*** EXERCISE MATERIAL ***
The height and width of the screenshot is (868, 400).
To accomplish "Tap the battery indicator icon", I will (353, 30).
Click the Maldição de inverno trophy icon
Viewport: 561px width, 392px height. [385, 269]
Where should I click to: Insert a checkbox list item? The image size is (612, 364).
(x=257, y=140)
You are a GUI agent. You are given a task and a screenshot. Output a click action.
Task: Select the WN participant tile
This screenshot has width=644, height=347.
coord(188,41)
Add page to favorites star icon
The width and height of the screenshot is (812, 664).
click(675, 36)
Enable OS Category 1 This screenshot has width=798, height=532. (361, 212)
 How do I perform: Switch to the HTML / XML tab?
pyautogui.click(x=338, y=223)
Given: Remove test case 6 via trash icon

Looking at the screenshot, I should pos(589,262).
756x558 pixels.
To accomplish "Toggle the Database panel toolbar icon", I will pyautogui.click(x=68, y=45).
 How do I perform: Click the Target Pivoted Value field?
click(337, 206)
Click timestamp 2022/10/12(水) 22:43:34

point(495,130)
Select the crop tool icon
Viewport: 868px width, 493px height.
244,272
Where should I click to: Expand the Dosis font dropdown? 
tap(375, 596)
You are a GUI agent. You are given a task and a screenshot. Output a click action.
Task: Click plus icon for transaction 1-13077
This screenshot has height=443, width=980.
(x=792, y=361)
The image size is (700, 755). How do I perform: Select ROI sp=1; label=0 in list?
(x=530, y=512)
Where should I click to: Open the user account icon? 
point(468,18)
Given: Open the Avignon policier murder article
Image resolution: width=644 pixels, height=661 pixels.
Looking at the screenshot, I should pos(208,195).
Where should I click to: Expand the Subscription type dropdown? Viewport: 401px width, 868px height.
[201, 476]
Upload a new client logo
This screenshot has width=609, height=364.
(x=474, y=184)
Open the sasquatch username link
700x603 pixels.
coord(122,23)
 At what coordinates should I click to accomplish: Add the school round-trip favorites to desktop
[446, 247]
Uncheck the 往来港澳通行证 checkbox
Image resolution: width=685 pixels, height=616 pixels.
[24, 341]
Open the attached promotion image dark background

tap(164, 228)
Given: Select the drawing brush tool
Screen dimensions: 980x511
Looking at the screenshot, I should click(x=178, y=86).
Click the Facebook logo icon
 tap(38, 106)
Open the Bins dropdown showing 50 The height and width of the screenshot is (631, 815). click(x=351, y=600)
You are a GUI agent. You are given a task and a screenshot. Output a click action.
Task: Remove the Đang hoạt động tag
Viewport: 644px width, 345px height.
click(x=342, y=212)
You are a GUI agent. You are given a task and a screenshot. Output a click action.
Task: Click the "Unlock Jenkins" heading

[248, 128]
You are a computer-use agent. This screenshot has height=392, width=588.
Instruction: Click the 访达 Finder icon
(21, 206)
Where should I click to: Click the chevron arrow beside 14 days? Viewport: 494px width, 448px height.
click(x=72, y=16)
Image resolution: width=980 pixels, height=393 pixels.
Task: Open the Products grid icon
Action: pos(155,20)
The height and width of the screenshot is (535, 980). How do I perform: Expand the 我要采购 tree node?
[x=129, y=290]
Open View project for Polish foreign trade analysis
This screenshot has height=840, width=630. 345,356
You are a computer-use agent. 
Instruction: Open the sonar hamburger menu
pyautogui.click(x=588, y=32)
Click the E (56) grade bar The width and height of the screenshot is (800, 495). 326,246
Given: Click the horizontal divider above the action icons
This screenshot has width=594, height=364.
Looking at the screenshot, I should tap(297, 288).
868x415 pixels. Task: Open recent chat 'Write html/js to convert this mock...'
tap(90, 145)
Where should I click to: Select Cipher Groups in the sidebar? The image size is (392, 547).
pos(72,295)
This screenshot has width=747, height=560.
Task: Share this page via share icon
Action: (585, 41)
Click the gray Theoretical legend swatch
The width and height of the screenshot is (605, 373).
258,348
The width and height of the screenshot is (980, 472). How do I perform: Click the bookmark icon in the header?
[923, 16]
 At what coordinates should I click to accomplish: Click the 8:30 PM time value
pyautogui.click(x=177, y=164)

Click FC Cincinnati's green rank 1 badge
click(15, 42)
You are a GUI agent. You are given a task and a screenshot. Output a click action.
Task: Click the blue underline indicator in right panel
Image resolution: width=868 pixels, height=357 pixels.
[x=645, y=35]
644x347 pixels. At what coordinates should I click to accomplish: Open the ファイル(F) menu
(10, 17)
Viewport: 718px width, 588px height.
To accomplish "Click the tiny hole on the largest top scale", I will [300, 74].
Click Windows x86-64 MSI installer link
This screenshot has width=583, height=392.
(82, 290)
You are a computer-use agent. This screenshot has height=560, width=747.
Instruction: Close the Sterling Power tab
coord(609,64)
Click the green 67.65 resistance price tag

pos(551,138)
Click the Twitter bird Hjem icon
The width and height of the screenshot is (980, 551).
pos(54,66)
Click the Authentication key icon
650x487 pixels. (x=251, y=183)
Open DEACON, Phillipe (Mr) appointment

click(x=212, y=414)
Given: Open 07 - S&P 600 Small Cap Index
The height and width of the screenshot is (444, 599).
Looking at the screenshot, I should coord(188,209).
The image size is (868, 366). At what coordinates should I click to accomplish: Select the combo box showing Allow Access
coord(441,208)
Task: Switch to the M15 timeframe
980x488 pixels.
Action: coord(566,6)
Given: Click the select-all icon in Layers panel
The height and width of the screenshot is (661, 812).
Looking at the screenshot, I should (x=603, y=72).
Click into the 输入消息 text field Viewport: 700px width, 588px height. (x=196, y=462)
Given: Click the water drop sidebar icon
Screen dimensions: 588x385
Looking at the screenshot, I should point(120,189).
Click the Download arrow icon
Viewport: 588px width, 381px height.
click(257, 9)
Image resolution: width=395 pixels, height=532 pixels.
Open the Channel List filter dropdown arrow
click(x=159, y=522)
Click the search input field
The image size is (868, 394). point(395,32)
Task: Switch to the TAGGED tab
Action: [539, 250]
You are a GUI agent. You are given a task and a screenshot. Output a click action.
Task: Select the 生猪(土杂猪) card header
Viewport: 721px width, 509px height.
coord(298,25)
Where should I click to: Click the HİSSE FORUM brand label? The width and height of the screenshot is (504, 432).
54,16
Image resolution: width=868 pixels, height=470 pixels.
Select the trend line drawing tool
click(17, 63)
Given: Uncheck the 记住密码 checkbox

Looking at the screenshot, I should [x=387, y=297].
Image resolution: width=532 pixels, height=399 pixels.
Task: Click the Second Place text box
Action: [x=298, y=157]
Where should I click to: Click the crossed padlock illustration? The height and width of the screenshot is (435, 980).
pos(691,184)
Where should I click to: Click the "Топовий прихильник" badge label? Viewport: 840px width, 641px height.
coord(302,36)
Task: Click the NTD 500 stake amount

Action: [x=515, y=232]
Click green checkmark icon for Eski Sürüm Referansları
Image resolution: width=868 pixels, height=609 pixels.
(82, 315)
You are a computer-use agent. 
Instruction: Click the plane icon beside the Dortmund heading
***
**WHAT IS NEEDED**
Output every record above exactly as it appears.

**COMPLETED EXERCISE**
The height and width of the screenshot is (868, 400).
To accomplish "Tap the battery indicator icon", I will (353, 30).
Click the Maldição de inverno trophy icon
Viewport: 561px width, 392px height. [385, 269]
Where should I click to: Insert a checkbox list item? The image size is (612, 364).
(x=257, y=140)
You are a GUI agent. You are given a task and a screenshot. Output a click action.
Task: Select the WN participant tile
This screenshot has width=644, height=347.
coord(188,41)
Add page to favorites star icon
The width and height of the screenshot is (812, 664).
click(675, 36)
Enable OS Category 1 This screenshot has width=798, height=532. (361, 212)
 How do I perform: Switch to the HTML / XML tab?
pyautogui.click(x=338, y=223)
Given: Remove test case 6 via trash icon

Looking at the screenshot, I should pos(589,262).
756x558 pixels.
To accomplish "Toggle the Database panel toolbar icon", I will pyautogui.click(x=68, y=45).
 How do I perform: Click the Target Pivoted Value field?
click(337, 206)
Click timestamp 2022/10/12(水) 22:43:34

point(495,130)
Select the crop tool icon
Viewport: 868px width, 493px height.
244,272
Where should I click to: Expand the Dosis font dropdown? 
tap(375, 596)
You are a GUI agent. You are given a task and a screenshot. Output a click action.
Task: Click plus icon for transaction 1-13077
This screenshot has height=443, width=980.
(x=792, y=361)
The image size is (700, 755). How do I perform: Select ROI sp=1; label=0 in list?
(x=530, y=512)
Where should I click to: Open the user account icon? 
point(468,18)
Given: Open the Avignon policier murder article
Image resolution: width=644 pixels, height=661 pixels.
Looking at the screenshot, I should pos(208,195).
Where should I click to: Expand the Subscription type dropdown? Viewport: 401px width, 868px height.
[201, 476]
Upload a new client logo
This screenshot has width=609, height=364.
(x=474, y=184)
Open the sasquatch username link
700x603 pixels.
coord(122,23)
 At what coordinates should I click to accomplish: Add the school round-trip favorites to desktop
[446, 247]
Uncheck the 往来港澳通行证 checkbox
Image resolution: width=685 pixels, height=616 pixels.
[24, 341]
Open the attached promotion image dark background

tap(164, 228)
Given: Select the drawing brush tool
Screen dimensions: 980x511
Looking at the screenshot, I should click(x=178, y=86).
Click the Facebook logo icon
 tap(38, 106)
Open the Bins dropdown showing 50 The height and width of the screenshot is (631, 815). click(x=351, y=600)
You are a GUI agent. You are given a task and a screenshot. Output a click action.
Task: Remove the Đang hoạt động tag
Viewport: 644px width, 345px height.
click(x=342, y=212)
You are a GUI agent. You are given a task and a screenshot. Output a click action.
Task: Click the "Unlock Jenkins" heading

[248, 128]
You are a computer-use agent. This screenshot has height=392, width=588.
Instruction: Click the 访达 Finder icon
(21, 206)
Where should I click to: Click the chevron arrow beside 14 days? Viewport: 494px width, 448px height.
click(x=72, y=16)
Image resolution: width=980 pixels, height=393 pixels.
Task: Open the Products grid icon
Action: pos(155,20)
The height and width of the screenshot is (535, 980). How do I perform: Expand the 我要采购 tree node?
[x=129, y=290]
Open View project for Polish foreign trade analysis
This screenshot has height=840, width=630. 345,356
You are a computer-use agent. 
Instruction: Open the sonar hamburger menu
pyautogui.click(x=588, y=32)
Click the E (56) grade bar The width and height of the screenshot is (800, 495). 326,246
Given: Click the horizontal divider above the action icons
This screenshot has width=594, height=364.
Looking at the screenshot, I should tap(297, 288).
868x415 pixels. Task: Open recent chat 'Write html/js to convert this mock...'
tap(90, 145)
Where should I click to: Select Cipher Groups in the sidebar? The image size is (392, 547).
pos(72,295)
This screenshot has width=747, height=560.
Task: Share this page via share icon
Action: (585, 41)
Click the gray Theoretical legend swatch
The width and height of the screenshot is (605, 373).
258,348
The width and height of the screenshot is (980, 472). How do I perform: Click the bookmark icon in the header?
[923, 16]
 At what coordinates should I click to accomplish: Click the 8:30 PM time value
pyautogui.click(x=177, y=164)

Click FC Cincinnati's green rank 1 badge
click(15, 42)
You are a GUI agent. You are given a task and a screenshot. Output a click action.
Task: Click the blue underline indicator in right panel
Image resolution: width=868 pixels, height=357 pixels.
[x=645, y=35]
644x347 pixels. At what coordinates should I click to accomplish: Open the ファイル(F) menu
(10, 17)
Viewport: 718px width, 588px height.
To accomplish "Click the tiny hole on the largest top scale", I will [300, 74].
Click Windows x86-64 MSI installer link
This screenshot has width=583, height=392.
(82, 290)
You are a computer-use agent. This screenshot has height=560, width=747.
Instruction: Close the Sterling Power tab
coord(609,64)
Click the green 67.65 resistance price tag

pos(551,138)
Click the Twitter bird Hjem icon
The width and height of the screenshot is (980, 551).
pos(54,66)
Click the Authentication key icon
650x487 pixels. (x=251, y=183)
Open DEACON, Phillipe (Mr) appointment

click(x=212, y=414)
Given: Open 07 - S&P 600 Small Cap Index
The height and width of the screenshot is (444, 599).
Looking at the screenshot, I should coord(188,209).
The image size is (868, 366). At what coordinates should I click to accomplish: Select the combo box showing Allow Access
coord(441,208)
Task: Switch to the M15 timeframe
980x488 pixels.
Action: coord(566,6)
Given: Click the select-all icon in Layers panel
The height and width of the screenshot is (661, 812).
Looking at the screenshot, I should (x=603, y=72).
Click into the 输入消息 text field Viewport: 700px width, 588px height. (x=196, y=462)
Given: Click the water drop sidebar icon
Screen dimensions: 588x385
Looking at the screenshot, I should point(120,189).
Click the Download arrow icon
Viewport: 588px width, 381px height.
click(257, 9)
Image resolution: width=395 pixels, height=532 pixels.
Open the Channel List filter dropdown arrow
click(x=159, y=522)
Click the search input field
The image size is (868, 394). point(395,32)
Task: Switch to the TAGGED tab
Action: [539, 250]
You are a GUI agent. You are given a task and a screenshot. Output a click action.
Task: Select the 生猪(土杂猪) card header
Viewport: 721px width, 509px height.
coord(298,25)
Where should I click to: Click the HİSSE FORUM brand label? The width and height of the screenshot is (504, 432).
54,16
Image resolution: width=868 pixels, height=470 pixels.
Select the trend line drawing tool
click(17, 63)
Given: Uncheck the 记住密码 checkbox

Looking at the screenshot, I should [x=387, y=297].
Image resolution: width=532 pixels, height=399 pixels.
Task: Click the Second Place text box
Action: [x=298, y=157]
Where should I click to: Click the crossed padlock illustration? The height and width of the screenshot is (435, 980).
pos(691,184)
Where should I click to: Click the "Топовий прихильник" badge label? Viewport: 840px width, 641px height.
coord(302,36)
Task: Click the NTD 500 stake amount

Action: [x=515, y=232]
Click green checkmark icon for Eski Sürüm Referansları
Image resolution: width=868 pixels, height=609 pixels.
(82, 315)
You are a computer-use agent. 
Instruction: Click the plane icon beside the Dortmund heading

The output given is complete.